Tokio - Das Internationale Olympische Komitee (IOC) hat nach der Flucht von Sprinterin Kristina Timanowskaja vor der eigenen Teamleitung Sanktionen gegen zwei Funktionäre der belarussischen Delegation verhängt. Juri Moisewitsch und Artur Schumak, die von der Disziplinarkommission des IOC zu Timanowskajas Entführungsvorwürfen befragt worden waren, verlieren ihre Akkreditierungen und müssen das olympische Dorf in Tokio verlassen.

Das Nationale Olympische Komitee aus Belarus reagierte einige Stunden später und teilte bei Telegram mit, „die Interessen aller belarussischen Athleten und Trainer vollständig“ zu verteidigen „und weiterhin vor jeglicher Form der Diskriminierung“ zu schützen.
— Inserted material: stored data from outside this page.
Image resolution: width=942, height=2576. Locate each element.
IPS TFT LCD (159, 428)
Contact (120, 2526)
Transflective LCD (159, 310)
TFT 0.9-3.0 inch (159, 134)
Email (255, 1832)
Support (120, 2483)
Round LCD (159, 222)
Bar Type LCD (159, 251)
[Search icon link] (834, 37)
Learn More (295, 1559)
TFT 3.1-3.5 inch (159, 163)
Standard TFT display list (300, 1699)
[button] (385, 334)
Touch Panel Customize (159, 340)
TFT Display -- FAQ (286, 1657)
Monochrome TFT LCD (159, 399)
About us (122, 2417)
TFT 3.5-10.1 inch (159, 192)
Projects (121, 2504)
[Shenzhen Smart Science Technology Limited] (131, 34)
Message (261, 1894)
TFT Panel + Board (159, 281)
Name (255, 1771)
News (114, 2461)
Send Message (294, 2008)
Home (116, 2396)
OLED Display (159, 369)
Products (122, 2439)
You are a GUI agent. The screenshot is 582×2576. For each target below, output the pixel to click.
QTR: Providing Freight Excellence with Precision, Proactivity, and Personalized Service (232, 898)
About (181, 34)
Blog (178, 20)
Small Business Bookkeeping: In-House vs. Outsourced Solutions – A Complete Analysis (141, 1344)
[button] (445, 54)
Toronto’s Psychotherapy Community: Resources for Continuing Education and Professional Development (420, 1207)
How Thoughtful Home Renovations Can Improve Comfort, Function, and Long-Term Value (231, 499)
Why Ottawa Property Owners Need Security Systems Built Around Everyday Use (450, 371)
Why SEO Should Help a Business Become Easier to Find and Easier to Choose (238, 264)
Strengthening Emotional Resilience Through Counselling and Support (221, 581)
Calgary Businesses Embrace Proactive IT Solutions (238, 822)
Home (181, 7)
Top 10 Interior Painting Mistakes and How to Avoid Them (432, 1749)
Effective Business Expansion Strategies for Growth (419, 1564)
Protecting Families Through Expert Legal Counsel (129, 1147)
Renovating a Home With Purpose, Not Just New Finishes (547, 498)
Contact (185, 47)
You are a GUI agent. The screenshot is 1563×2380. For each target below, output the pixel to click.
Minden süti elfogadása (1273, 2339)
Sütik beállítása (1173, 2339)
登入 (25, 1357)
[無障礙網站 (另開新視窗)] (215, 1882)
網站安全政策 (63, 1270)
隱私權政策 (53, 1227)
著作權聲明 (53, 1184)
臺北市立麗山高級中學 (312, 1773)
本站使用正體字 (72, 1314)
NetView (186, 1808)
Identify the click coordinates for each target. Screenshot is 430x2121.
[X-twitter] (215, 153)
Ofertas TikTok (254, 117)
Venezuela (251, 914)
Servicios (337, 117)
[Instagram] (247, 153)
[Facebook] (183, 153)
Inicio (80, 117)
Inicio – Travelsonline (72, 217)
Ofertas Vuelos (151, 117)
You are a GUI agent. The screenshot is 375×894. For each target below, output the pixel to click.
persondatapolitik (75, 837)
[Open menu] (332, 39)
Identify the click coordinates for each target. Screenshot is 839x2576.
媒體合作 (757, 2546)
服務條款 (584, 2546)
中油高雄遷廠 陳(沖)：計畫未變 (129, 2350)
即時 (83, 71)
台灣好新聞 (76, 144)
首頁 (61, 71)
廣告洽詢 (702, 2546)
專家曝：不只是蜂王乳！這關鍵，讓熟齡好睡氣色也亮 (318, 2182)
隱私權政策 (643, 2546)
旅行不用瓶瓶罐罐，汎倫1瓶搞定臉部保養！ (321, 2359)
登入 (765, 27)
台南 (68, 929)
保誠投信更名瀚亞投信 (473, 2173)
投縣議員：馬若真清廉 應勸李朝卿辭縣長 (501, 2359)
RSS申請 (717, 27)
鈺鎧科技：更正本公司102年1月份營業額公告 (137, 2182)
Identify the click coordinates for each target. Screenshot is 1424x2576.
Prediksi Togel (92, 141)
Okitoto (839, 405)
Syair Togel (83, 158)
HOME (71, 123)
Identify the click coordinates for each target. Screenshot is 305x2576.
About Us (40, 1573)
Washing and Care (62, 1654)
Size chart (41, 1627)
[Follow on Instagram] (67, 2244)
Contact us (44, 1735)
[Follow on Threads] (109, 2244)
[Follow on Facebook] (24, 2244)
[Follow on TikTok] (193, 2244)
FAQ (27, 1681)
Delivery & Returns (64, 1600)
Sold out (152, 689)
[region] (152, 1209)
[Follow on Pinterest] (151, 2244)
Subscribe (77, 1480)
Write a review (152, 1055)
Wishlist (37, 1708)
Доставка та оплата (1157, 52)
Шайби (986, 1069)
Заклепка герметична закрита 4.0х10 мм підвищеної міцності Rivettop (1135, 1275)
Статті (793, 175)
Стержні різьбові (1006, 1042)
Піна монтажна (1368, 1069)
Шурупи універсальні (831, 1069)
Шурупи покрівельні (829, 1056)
Das NOK behalte sich „das Recht vor, gegen die Entscheidung Berufung einzulegen“.

Polnische Hilfe für Timanowskaja

Auch für das IOC ist „der Prozess“ mit dem Entzug der Akkreditierungen „nicht abgeschlossen“, sagte Präsident Thomas Bach am Freitag zur Frage nach weiteren Sanktionen. Die Disziplinarkommission werde den Fall weiter untersuchen „und ihre Schlüsse ziehen“. Allerdings, sagte Bach im Hinblick auf mögliche direkte Anweisungen aus der Regierung des autoritären Staatschefs Alexander Lukaschenko, „ist das IOC nicht in der Position, das politische System eines Landes zu verändern“.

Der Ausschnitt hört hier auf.